**INPUT DATA:**
--- START ---

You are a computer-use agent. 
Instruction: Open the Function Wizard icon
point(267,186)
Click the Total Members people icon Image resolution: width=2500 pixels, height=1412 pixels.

--- END ---
--- START ---

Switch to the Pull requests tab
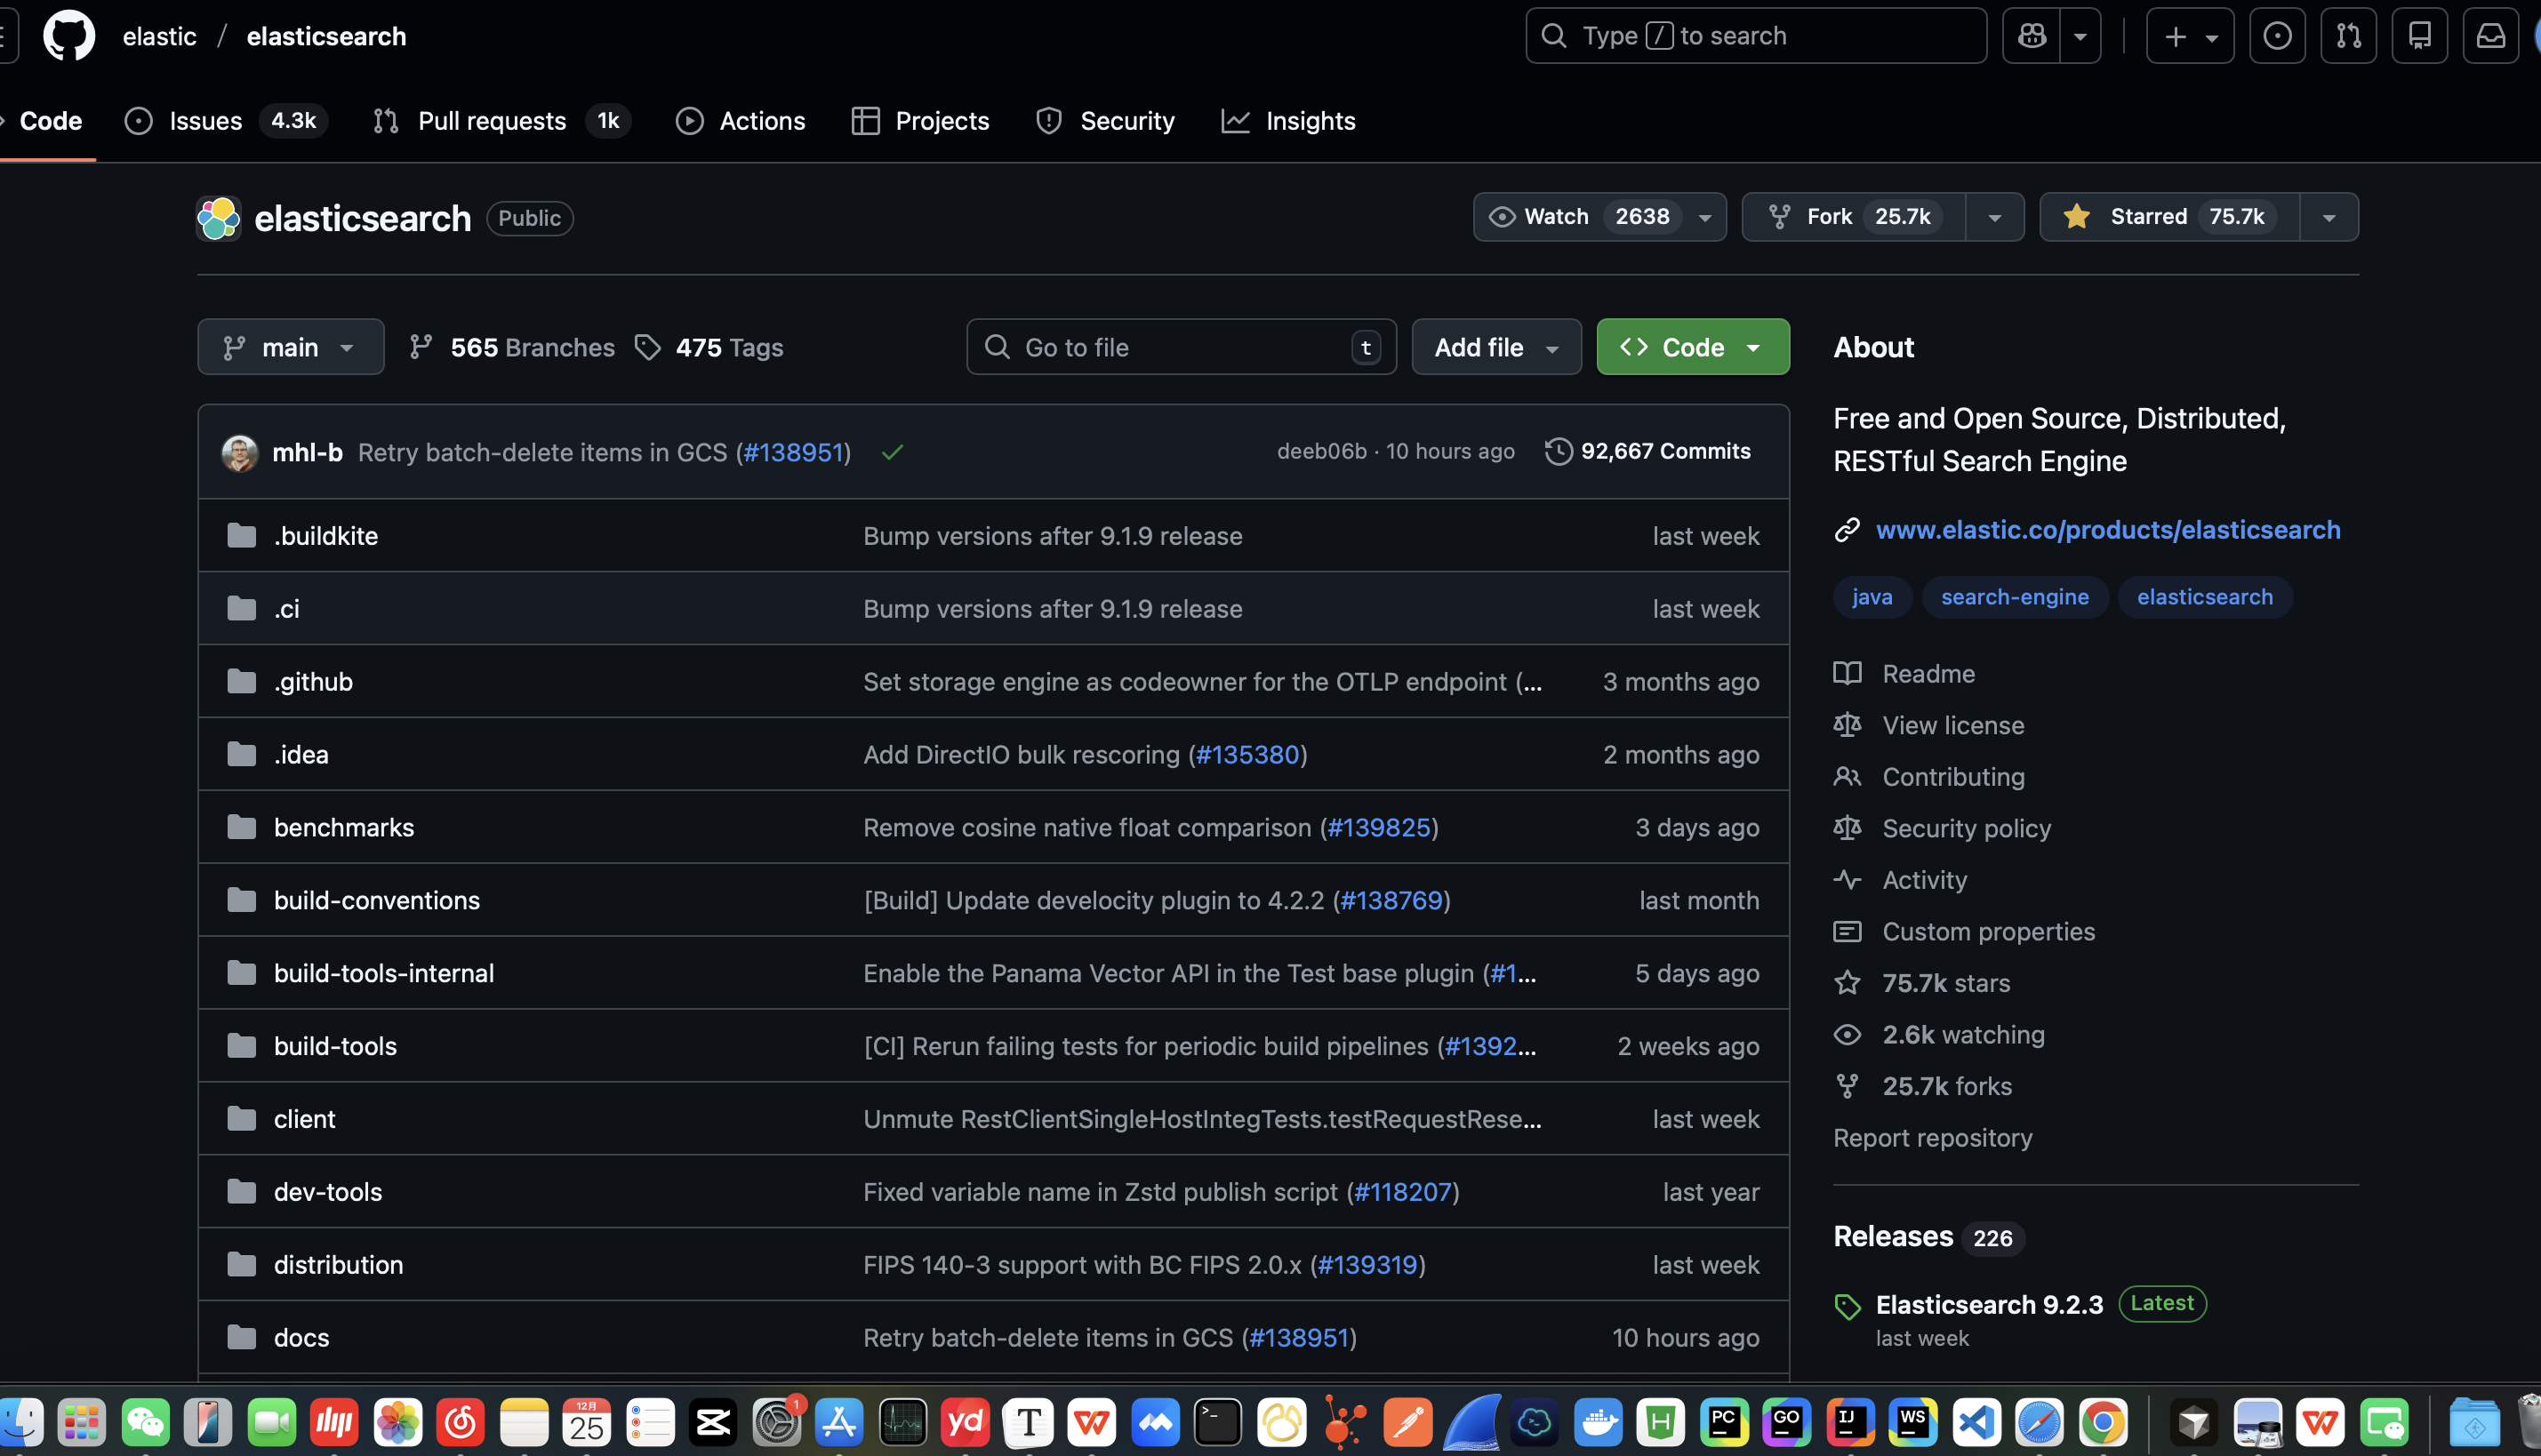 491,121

--- END ---

Where the data above reaches the line holding "Instruction: Open the Function Wizard icon", begin printing, and stop after the line holding "Click the Total". Each line must be reproduced exactly, with nothing else added.

Instruction: Open the Function Wizard icon
point(267,186)
Click the Total Members people icon Image resolution: width=2500 pixels, height=1412 pixels.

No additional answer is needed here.